Associated Press
In this Dec. 1, 2011 file photo, Republican presidential candidate, former Massachusetts Gov. Mitt Romney meets with former President George H.W. Bush in Houston.

The Republican rank-and-file is so hungry to hear presidential candidate Mitt Romney share humanizing details and anecdotes about himself that GOP voters are increasingly making their own personal appeals to that effect upon meeting Romney at rallies and other campaign-related events.

"On the campaign trail these days, voters often talk frankly of their yearning to get more from Mr. Romney," Ashley Parker wrote Friday for the New York Times. "Some Republicans seem so eager for a leader who can rouse the passions of the party faithful that they are offering advice directly to Mr. Romney, suggesting that if he revealed more of himself and made more of a human connection, he could better harness the enthusiasm of the conservative grass roots for defeating President Obama."

Coincidentally, Time magazine's political website Swampland published a story Thursday — "Mitt’s Mission in France: Then, as Now, Romney Worked Methodically to Convert Skeptics" — that details serveral telling traits Romney regularly displayed as a younger man serving a two-year LDS mission to France.

"His old friends say that Romney’s long slog to win delegates state by state bears some resemblance to the challenges he faced as a missionary in France, where every conversion was hard-won. ... Romney’s friends from his time in France, most of whom are now supporters of his presidential bid, paint a picture of a 21 year old who tackled his missionary work in a methodical, goal-oriented way."

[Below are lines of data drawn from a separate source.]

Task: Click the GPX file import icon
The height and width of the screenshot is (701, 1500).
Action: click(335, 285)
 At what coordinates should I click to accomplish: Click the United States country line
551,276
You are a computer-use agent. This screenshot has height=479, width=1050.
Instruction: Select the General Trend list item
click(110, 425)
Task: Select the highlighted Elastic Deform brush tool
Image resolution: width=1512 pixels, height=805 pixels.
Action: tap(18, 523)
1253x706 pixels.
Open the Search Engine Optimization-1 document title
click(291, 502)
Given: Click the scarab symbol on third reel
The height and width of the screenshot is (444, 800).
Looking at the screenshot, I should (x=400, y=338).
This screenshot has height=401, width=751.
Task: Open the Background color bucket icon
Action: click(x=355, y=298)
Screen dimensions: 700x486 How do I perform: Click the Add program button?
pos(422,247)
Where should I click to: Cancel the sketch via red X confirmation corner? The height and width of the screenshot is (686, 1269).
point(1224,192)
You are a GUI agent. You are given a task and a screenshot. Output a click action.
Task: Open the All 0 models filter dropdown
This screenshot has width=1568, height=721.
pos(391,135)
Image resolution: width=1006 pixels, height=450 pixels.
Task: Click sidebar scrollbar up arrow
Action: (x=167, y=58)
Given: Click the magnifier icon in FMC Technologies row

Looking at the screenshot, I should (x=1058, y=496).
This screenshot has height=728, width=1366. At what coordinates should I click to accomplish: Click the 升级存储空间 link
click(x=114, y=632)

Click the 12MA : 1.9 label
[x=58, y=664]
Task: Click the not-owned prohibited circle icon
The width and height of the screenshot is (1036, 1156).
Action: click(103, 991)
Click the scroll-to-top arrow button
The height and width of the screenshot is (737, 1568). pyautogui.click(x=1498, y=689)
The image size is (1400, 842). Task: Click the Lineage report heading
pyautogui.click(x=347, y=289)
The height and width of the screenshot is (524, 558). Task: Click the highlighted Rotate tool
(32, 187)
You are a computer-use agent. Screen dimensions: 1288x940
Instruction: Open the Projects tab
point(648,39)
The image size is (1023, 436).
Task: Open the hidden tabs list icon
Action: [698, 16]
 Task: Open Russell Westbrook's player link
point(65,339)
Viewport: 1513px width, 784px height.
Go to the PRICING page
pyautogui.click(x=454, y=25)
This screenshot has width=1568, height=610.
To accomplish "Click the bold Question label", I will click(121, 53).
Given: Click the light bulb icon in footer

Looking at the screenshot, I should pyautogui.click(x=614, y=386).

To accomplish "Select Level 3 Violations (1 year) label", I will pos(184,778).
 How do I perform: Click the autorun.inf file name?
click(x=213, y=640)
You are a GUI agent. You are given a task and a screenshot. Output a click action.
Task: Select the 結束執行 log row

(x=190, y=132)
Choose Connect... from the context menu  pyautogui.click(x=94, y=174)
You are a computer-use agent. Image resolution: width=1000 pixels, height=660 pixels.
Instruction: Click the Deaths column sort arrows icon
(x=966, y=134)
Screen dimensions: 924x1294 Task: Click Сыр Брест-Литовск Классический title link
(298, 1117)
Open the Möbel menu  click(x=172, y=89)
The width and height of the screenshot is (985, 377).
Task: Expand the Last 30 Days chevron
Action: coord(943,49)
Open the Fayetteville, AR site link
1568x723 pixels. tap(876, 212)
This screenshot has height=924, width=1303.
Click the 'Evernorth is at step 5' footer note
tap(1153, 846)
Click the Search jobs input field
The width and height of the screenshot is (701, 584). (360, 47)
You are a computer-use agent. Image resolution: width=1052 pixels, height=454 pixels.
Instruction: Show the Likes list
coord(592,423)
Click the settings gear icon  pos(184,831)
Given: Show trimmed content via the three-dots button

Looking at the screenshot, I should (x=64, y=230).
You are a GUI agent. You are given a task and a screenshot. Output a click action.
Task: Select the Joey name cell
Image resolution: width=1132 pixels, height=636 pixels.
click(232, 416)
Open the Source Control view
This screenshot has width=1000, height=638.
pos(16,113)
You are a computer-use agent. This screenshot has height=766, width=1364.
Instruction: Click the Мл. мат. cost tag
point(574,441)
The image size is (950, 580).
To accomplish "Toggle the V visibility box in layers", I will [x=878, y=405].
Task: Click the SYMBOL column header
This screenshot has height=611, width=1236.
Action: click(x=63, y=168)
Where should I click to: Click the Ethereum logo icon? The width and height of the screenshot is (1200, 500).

Judging from a Thursday article in the Washington Post, though, "sharing more warm-and-fuzzy anecdotes" is probably not at the top of Romney's to-do list — because in the weeks ahead Team Romney intends to focus its energies on getting the candidate to speak out more forcefully about foreign policy.

"Romney is preparing to broaden his challenge to President Obama’s management of foreign affairs. Sensing political vulnerability in an area in which the incumbent has received his strongest public support ... Romney, cast by the Obama campaign as a foreign policy novice, is unwilling to concede the issue in what both sides say would be a close race."